September 11, 2011
I have no idea what just happened.
It started when our lazy day took an active twist.
Liam suggested that we go for a walk. Wiley and Virginia decided to join us. I assumed that we would walk down the scenic single-laned road by the olive trees and vineyards that is near our pension in the Tuscan hills. We started at 6:00 and headed out as a team. We left the house, turned right and started walking down the road.
We stuck with the scenic road. We stuck with it for 5 minutes.
We then saw a field leading to an abandoned shrine and a hillside. I would like to say that, like Robert Frost, we took the road less traveled.
But there was no road.
We came to the shrine. It was clearly once a fountain. It had a covered area where a statue would have once sat (the Virgin Mary? a patron saint?), but now stood sadly barren. It was rested at the base of a heavily wooded hill.
After contemplating the memorial, we started an as ascent. This climb was not the sort of thing that smart people do. It was steep (probably a 35-45 degree ascent) with thick trees, brambles and undergrowth. There was absolutely no path at all. Nothing said “please climb me”, but we were hungering for an adventure, so we entered.
The Arthurian legends (King Arthur and his knights) often described great adventures and quests. Each would always begin by entering the forest. “Each knight would enter the forest at the place pleasing to him.” The forest symbolizes uncertainty and danger and challenge. We felt like knights.
The climb was tricky. Dead leaves made the footing exceptionally slippery. The trees that blocked our climb fell into three categories: solid trees that provided stability, solid-looking trees that broke when grabbed (unfortunate if a climber requires support) and thorny offerings. This reminded me of the walks I took as a young man at the camp I attended. Yet here I was as a father.

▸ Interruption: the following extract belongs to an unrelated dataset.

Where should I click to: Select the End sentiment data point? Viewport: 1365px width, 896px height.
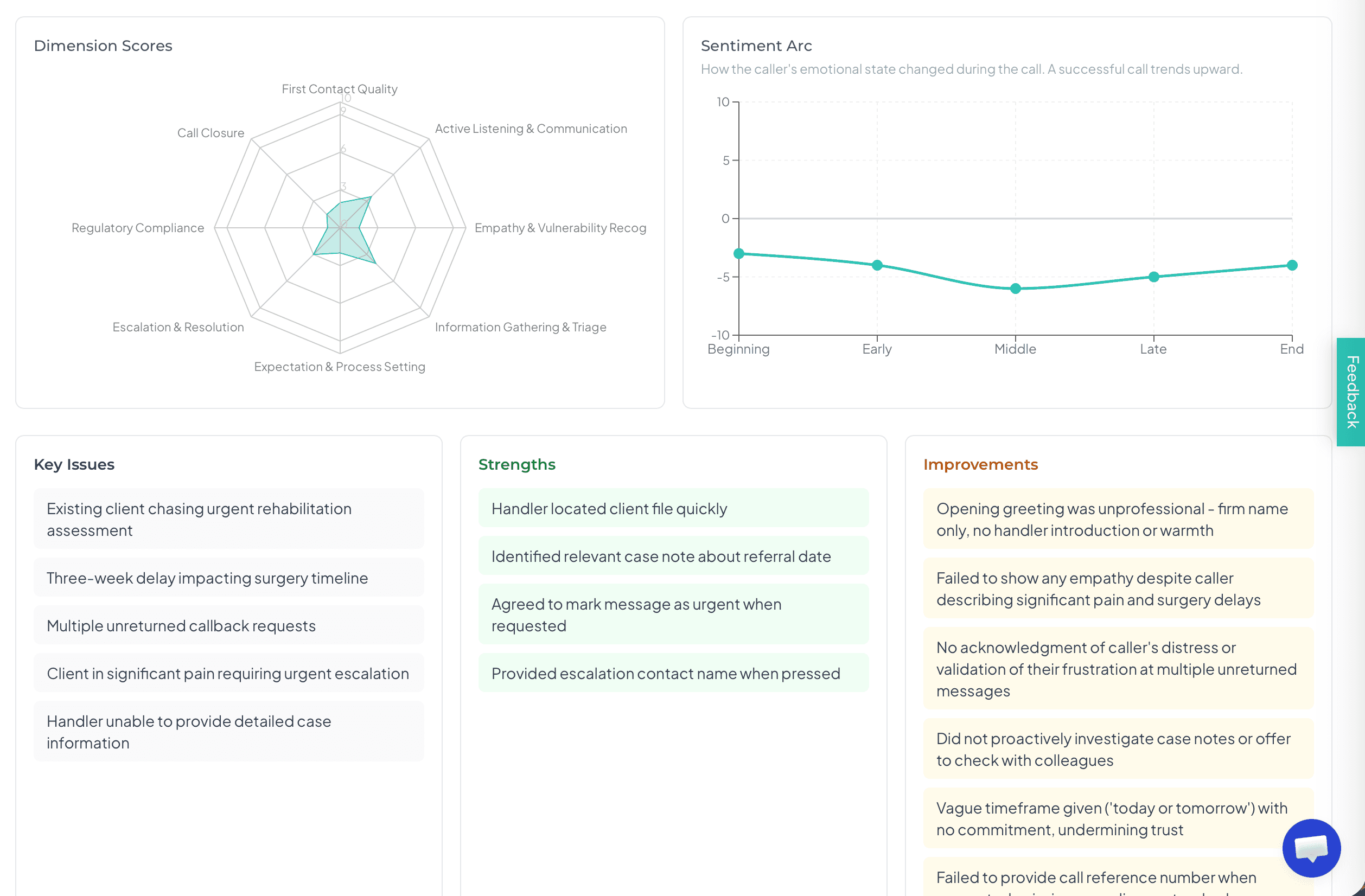[x=1291, y=265]
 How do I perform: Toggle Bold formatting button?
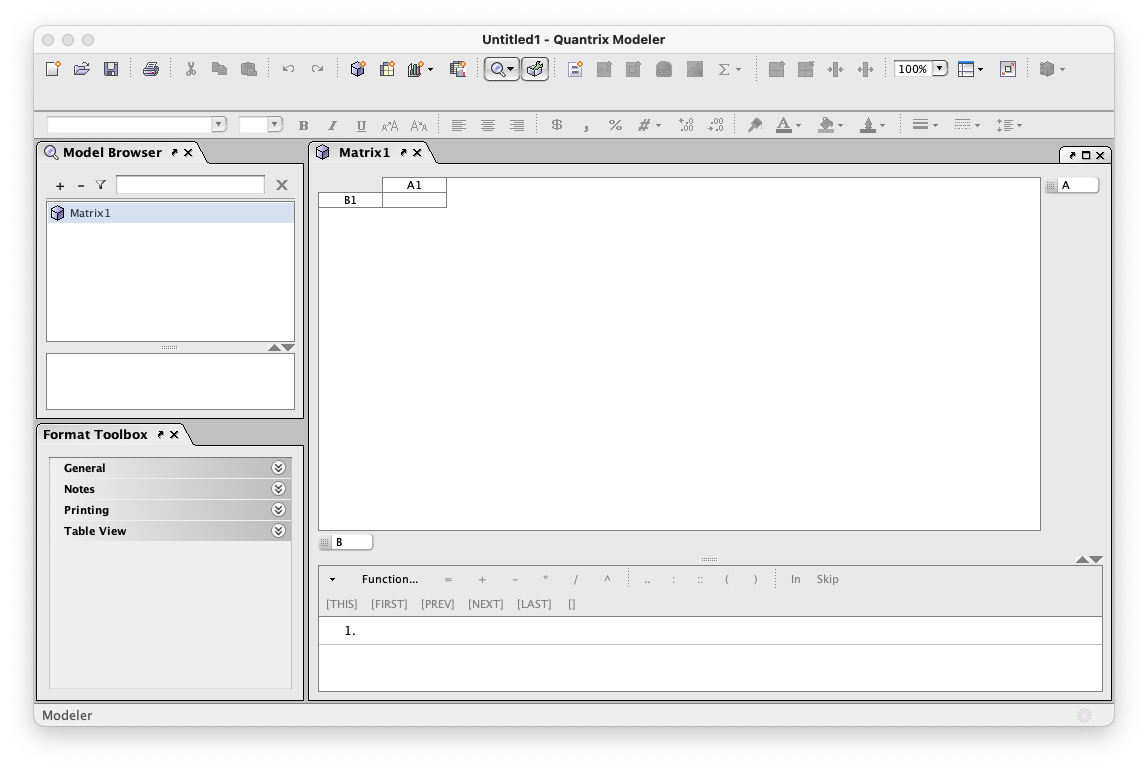[304, 125]
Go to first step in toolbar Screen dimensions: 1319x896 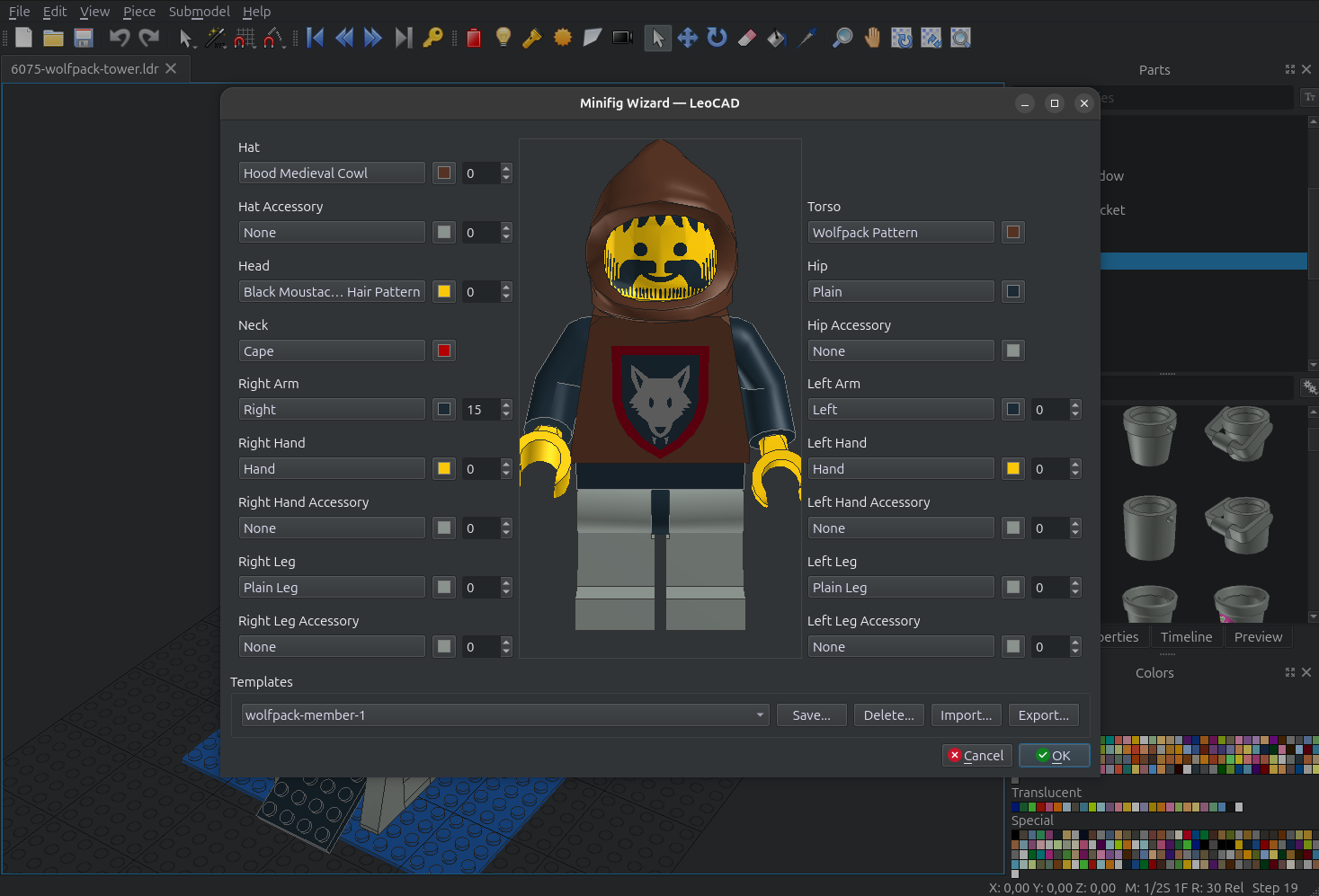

I felt an odd dilemma: should I retreat to assure 100% safety, our should we do something a little crazy in hopes of a memory? I loved the chance to channel my inner Huck Finn when I was a boy. But the standard of parenting today seems to focus on safety much more than challenge.
We chose to climb looking for the adventure. We did well for ourselves.
We climbed for 45 minutes. Thorns grabbed our clothes while our hearts raced. We left rock markers to record our route. We were in the middle of nowhere.
Or so we thought.
We kept hearing the occasional sound. A voice? A cow? A motorcycle? Was the sound above us or below us? Each time, we would stop and listen, yet the sounds never seemed to repeat.
Virginia noted that the sun was close to setting and that we should head down. As we began our descent, it got interesting.
We were close to the top of a hill that I am guess was 1000 feet above the base level. That is when we heard the accident. Actually, I am not sure what we heard.
A vehicle (cycle, a 4-wheeler, a small truck?) was traveling somewhat rapidly alone some road 50-60 feet above us. It then hit something. I guess. We heard a discernable crunch above us, like someone hit a speed bump and and something valuable was thrown from the vehicle.
We then heard a woman yelling loudly. We saw a form running from left above us toward the right. We assume that this was the yelling woman. We also heard lots of brush being moved and cleared to the right above us at the point where whatever fell from the vehicle landed. We also heard a calm woman say something to the excited woman.
They were trying to extricate whatever fell from the brush. My instinct was to help them, but Virginia was extremely uncomfortable. Whether it was the impending darkness or the odd circumstances, she was highly agitated. We stood there for 2 minutes to assure that they were alright.
They were clearly calling someone on the phone. While scared, no one was injured. I knew that I could not do anything to help the situation, and we needed to get home. And it was getting dark – fast. While my curiosity begged to complete the climb, the wiser side prevailed and we started home.
We descended. The kids were rattled. What just happened? Will we get home before it gets dark? We made great time on the way down, emerged within 30 feet of our entry point to see the full moon and the last of the light.
I love the fact that one of our best memories will come without the aid of ruins or art or history. A great way to end a wonderful day.